華丸 福岡の人って、福岡に来た人を“おもてなし”して喜ばせることが好きなんですよね。そこに関しては、滝川クリステルさんよりも先でした!
一同 (笑)。
華丸 福岡の人は福岡を褒められることが好きですし、郷土に誇りを持っている。高校野球でも一番地元を応援してるのは、福岡なんじゃないかなと思うくらいで。郷土愛は全国屈指だと思います。
──そんな福岡人の郷土愛を象徴するかのように、“与えた恩は水に流せ、受けた恩は石に刻め”をモットーとし、バカが付くほどのお人好しを貫いた俊之ですが、華丸さんご自身の“福岡県民気質”に通じる部分はあるのでしょうか?

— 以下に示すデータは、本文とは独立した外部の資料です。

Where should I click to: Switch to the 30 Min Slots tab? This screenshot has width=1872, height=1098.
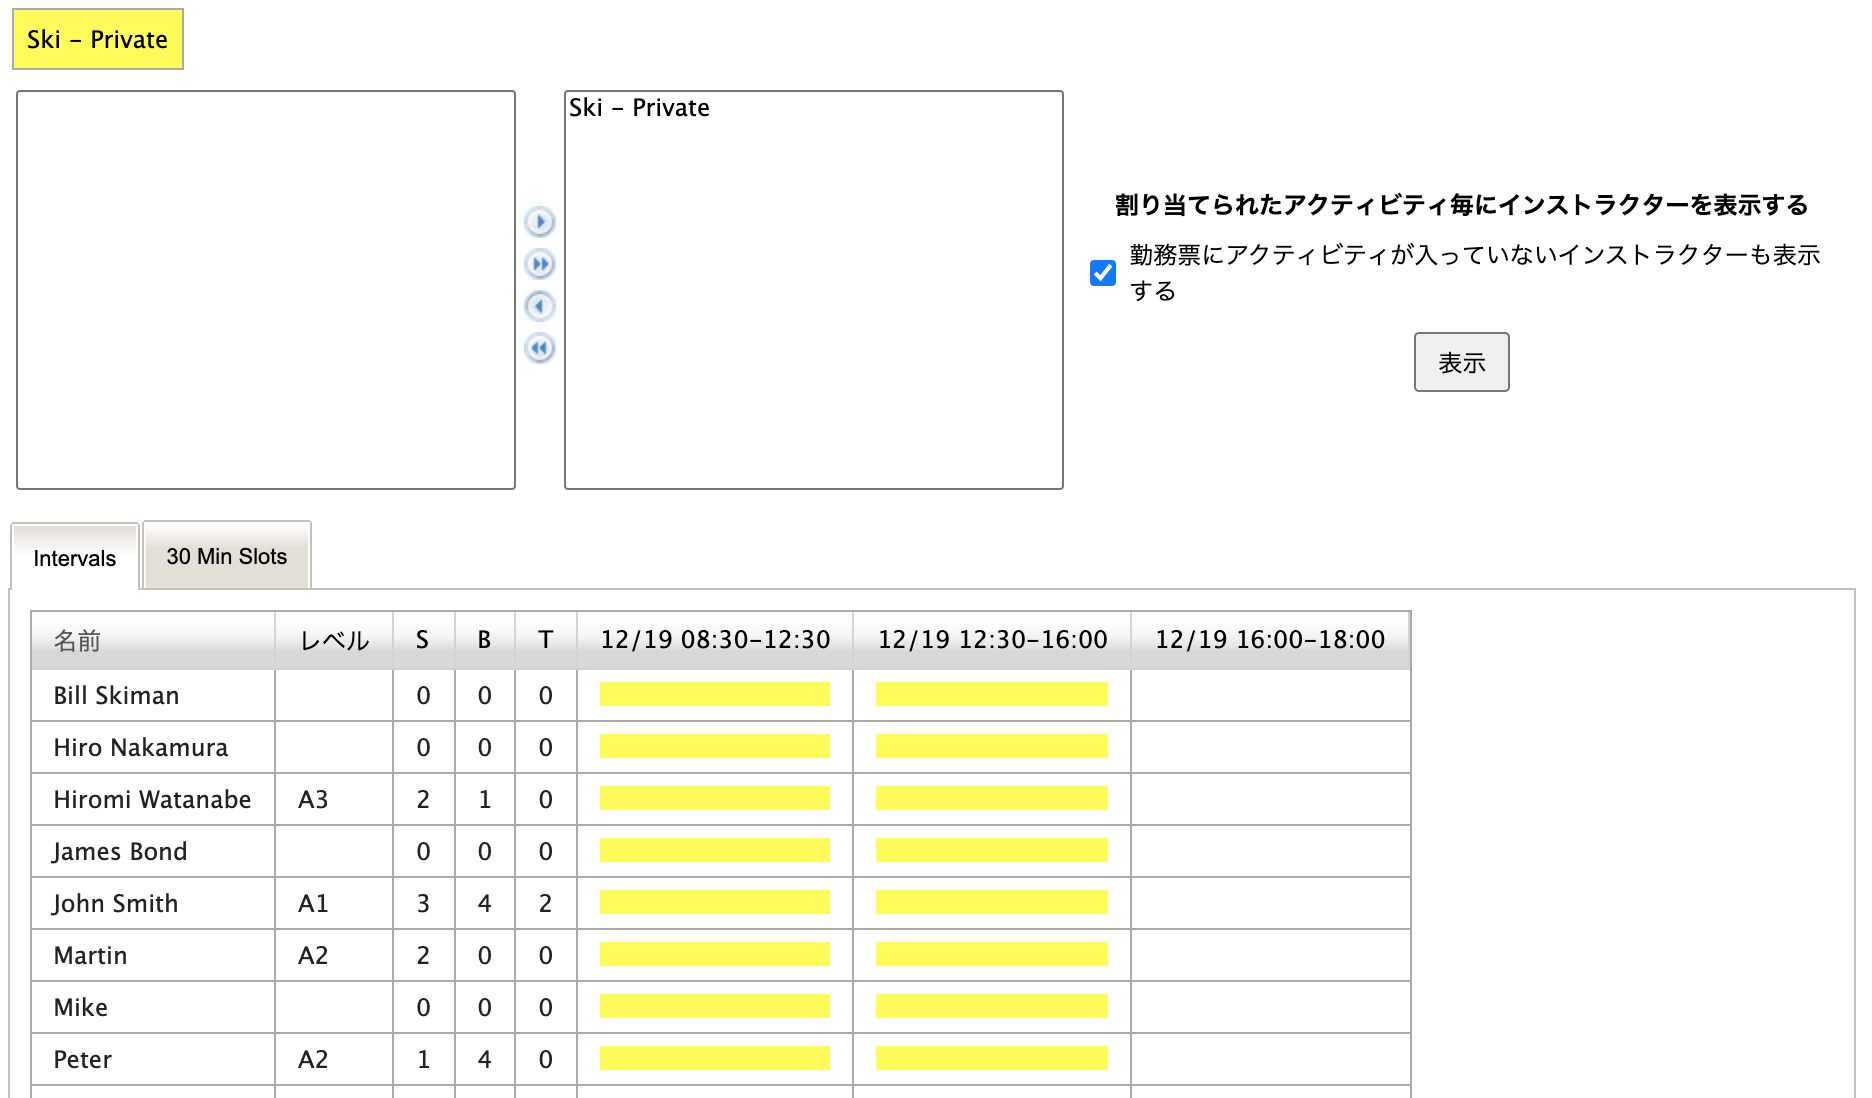[x=226, y=557]
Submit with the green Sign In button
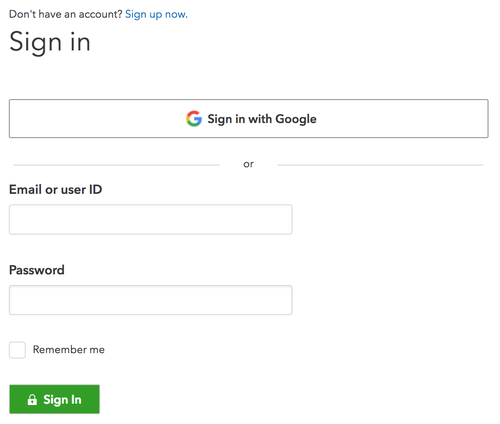 point(54,399)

華丸 あると思いますね。私は15年間、福岡よしもとで活動してきて、さまざまな人にお世話になったので、東京で仕事をがんばることで恩返しになればいいなと。片足はずっと福岡に置いているつもりで、たまたま東京に遠征しているという気持ちでやっております。
東 僕も福岡から東京に出て以来、急にライオンズや明太子が好きになったり、福岡出身の松田聖子さんを好きになったりしました(笑)。今では中洲の街のにぎにぎしい雰囲気も好きだし、博多駅のお土産売り場を見て回るのは至福のときです。
酒井 福岡の方々は確かに地元愛が強いですよね。お仕事で初めて福岡を訪れたとき、お昼ご飯がお弁当だとつまらないからということで、中洲の商店街に行って、ウニや海産物を買って食べた思い出があります。私は静岡出身ですが、お仕事で全国津々浦々行かせていただいた中でも、博多はすごく好きで、住んでみたい街ですね。
──俊之は明太子の“のぼせもん”、千代子は西鉄ライオンズの“のぼせもん”です。“のぼせもん”とは博多弁で“夢中になっている人”という意味ですが、皆さんは現在、何に“のぼせて”いらっしゃいますでしょうか?
酒井 私は蜂蜜にハマってます。
華丸 喉にいい! 私も毎朝、蜂蜜舐めてますよ。
酒井 いいですよね。スプーン1杯でも食べておくと免疫力が上がります。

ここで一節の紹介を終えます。